I also learnt the vagaries, variations and varieties of the Barbadian art of giving directions to the lost. I was heading north looking for Friendship which as some ladies will know is not far from Mangrove and Husbands and hard by Mount Peter which is a possibility. Mount Gay and Gays are not too far apart, Six Mens also, and both are subjected to sermons from Bishops.
The use of the word “above” was still over my head. In Barbados it is really further “up” the road and “below” is behind you or where you’ve just come from. Every direction or course correction involves above and below as well as words like “gap”, “lands” and “bottom”. In driving around Barbados I have seen places like St Lawrence Gap, Prescod’s Bottom and Mottley Lands and wondering why Mottley has only Lands but not a Gap or a Bottom. But this might be a political issue and not something I should touch.
Directions from a Bajan are no mere Bagatelle and you are as likely to end up in Bakers, Farmers or Mose Bottom. Pure Mount Misery actually as you won’t find many rabbits in Warrens.

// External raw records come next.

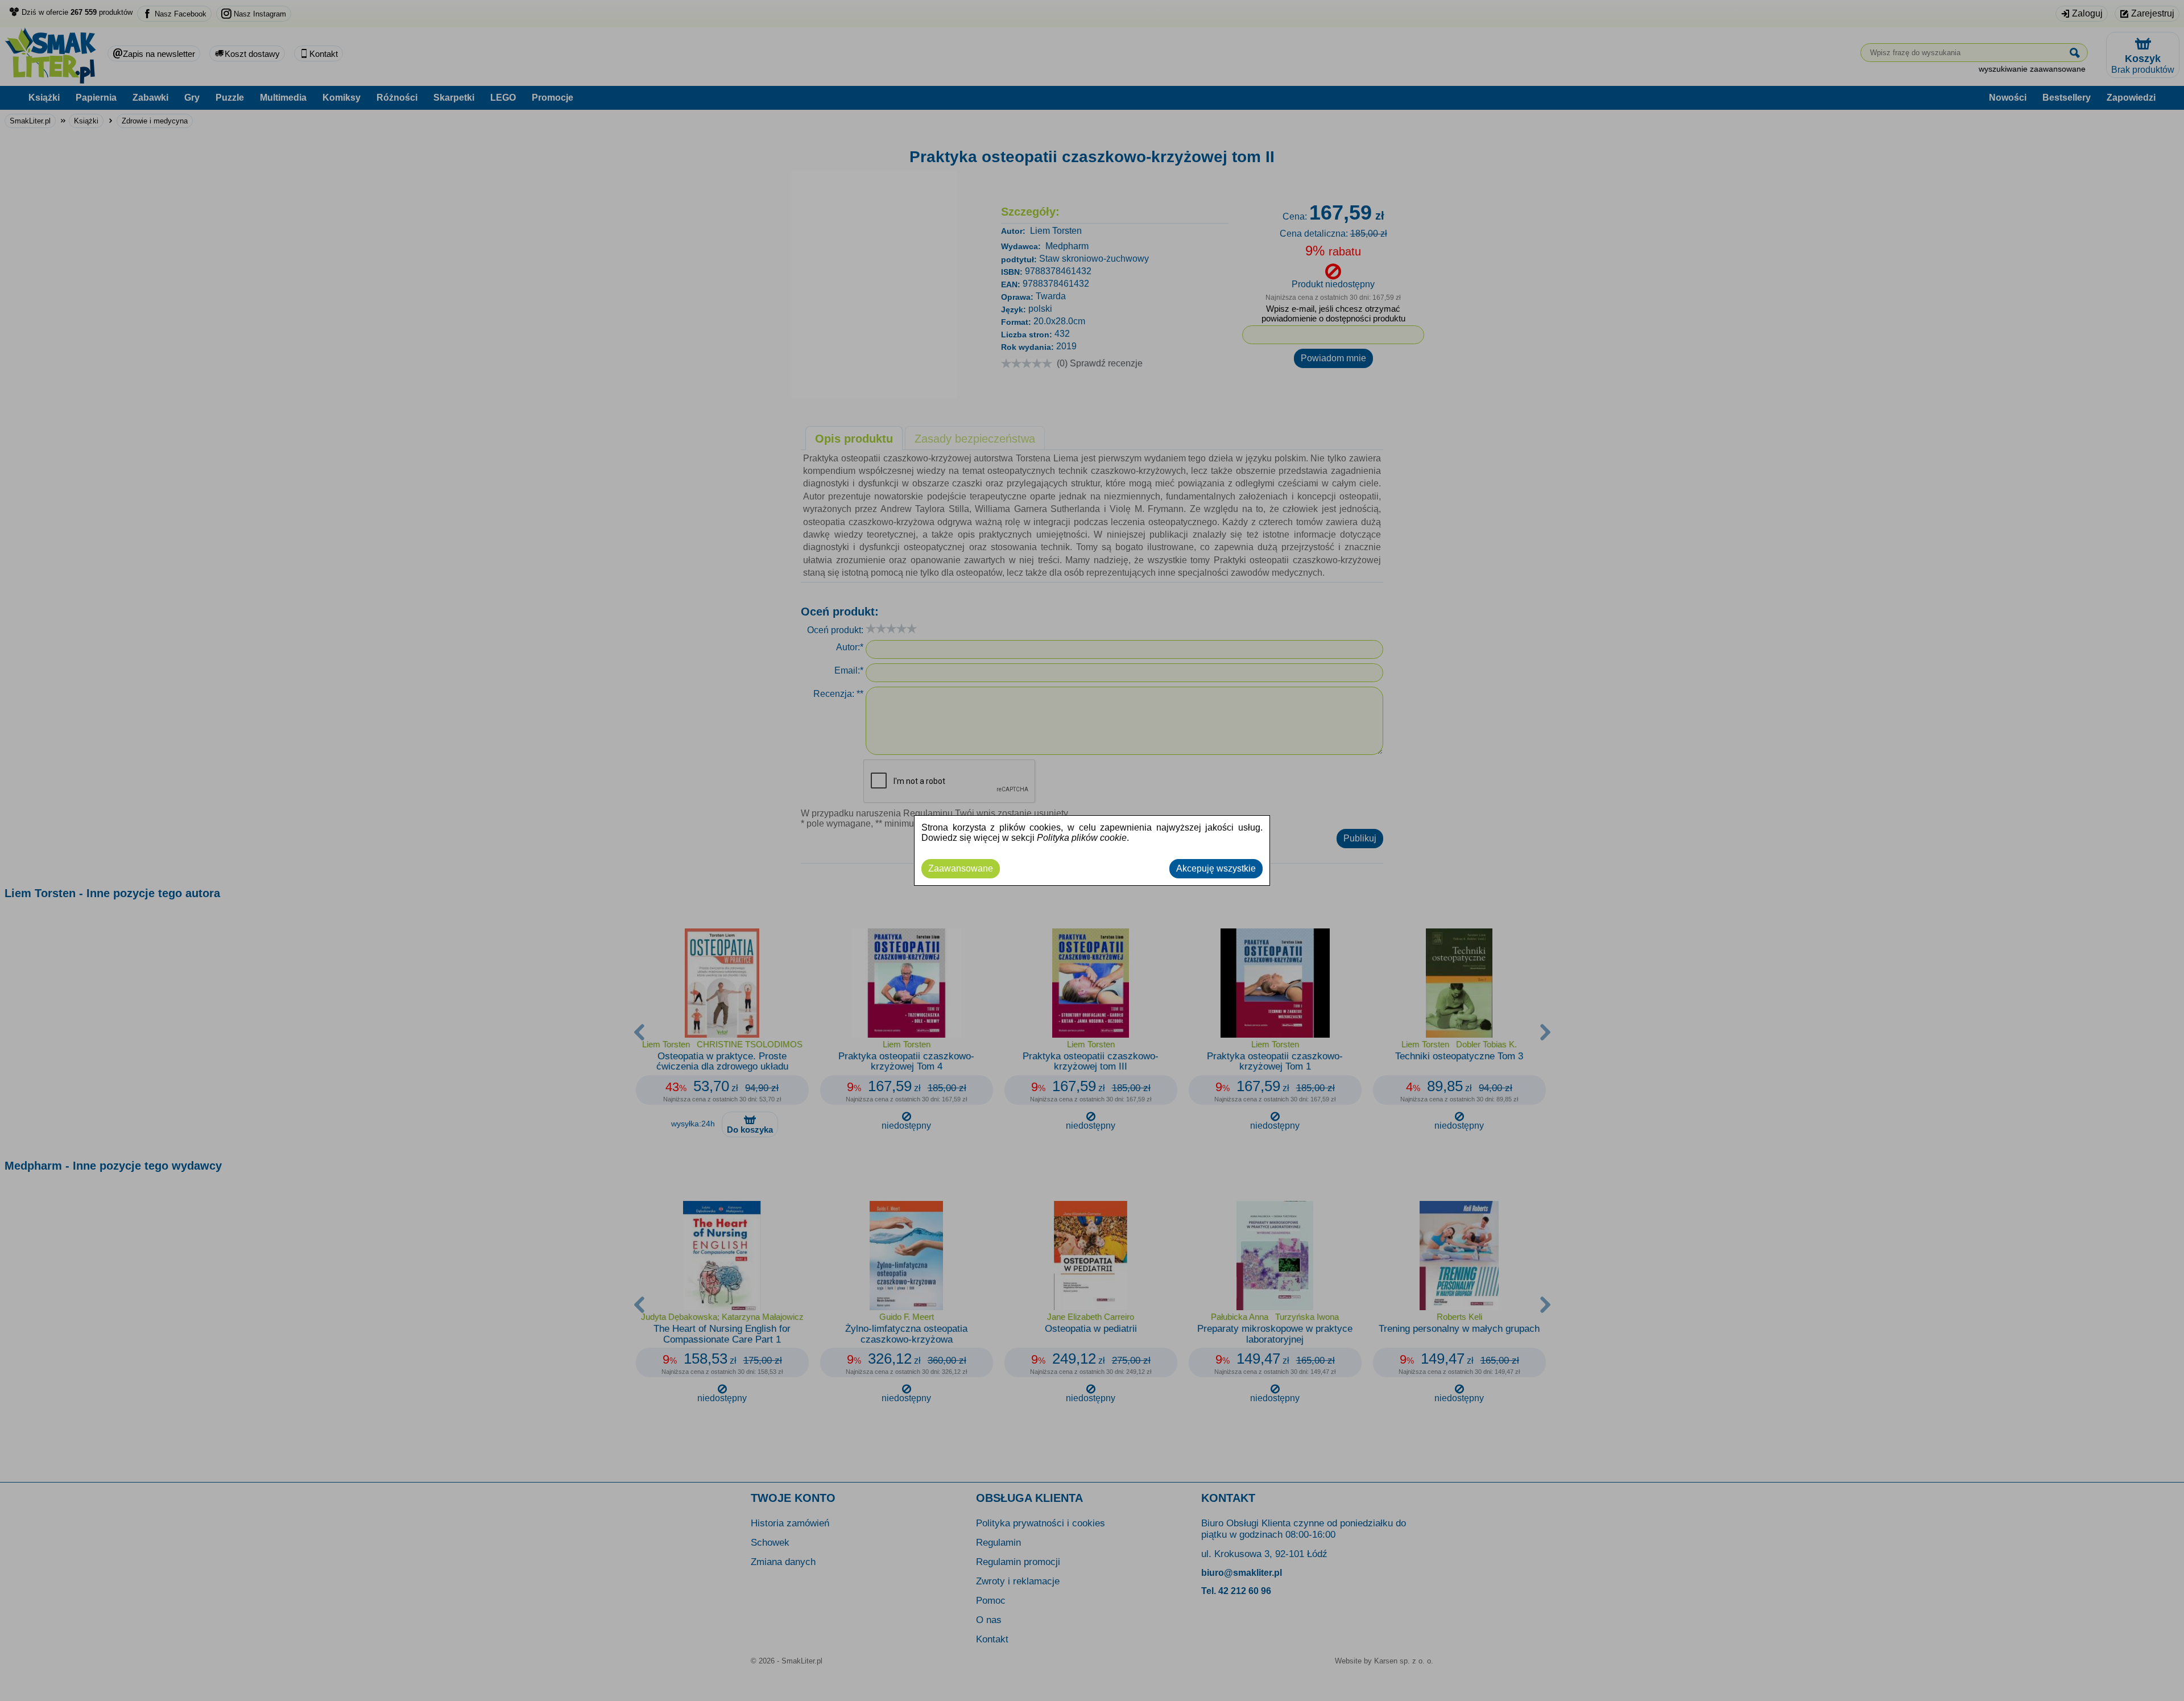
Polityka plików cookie (1082, 838)
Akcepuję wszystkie (1216, 868)
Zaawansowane (960, 868)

Barbados has everything for the visitor. If you’re looking for friendship it is a “mount” or hill right above Upton. If you’re looking for a place to sleep don’t bother with Tyrol Cot because it is a village and definitely not a bed of roses – Balls will be better for this because of the horticulture. There is no motel in Roach and you can be a Bournes Barbadian and well as a born Barbadian.
For all I know, Goneril, Regan and Cordelia might still be in Lears. Mother’s Day is a Bay and Duppies too which gives Great Head and Maycocks a different perspective especially when you pass Holetown. There is even a village for people my age (Seniors) and only Barbadians will have the gall to have two places named Gall Hill.
Barbados being what it is – a country where things work, buses are on time, the most remote villages have sports facilities, especially cricket grounds that make me envious- it is not coincidence that Hope and Endeavour are not far apart and even if you go there on a whim, there is a village by that name also.
* Tony Deyal was last seen saying that only in Barbados you will find a village called Society that is almost as high as you can get.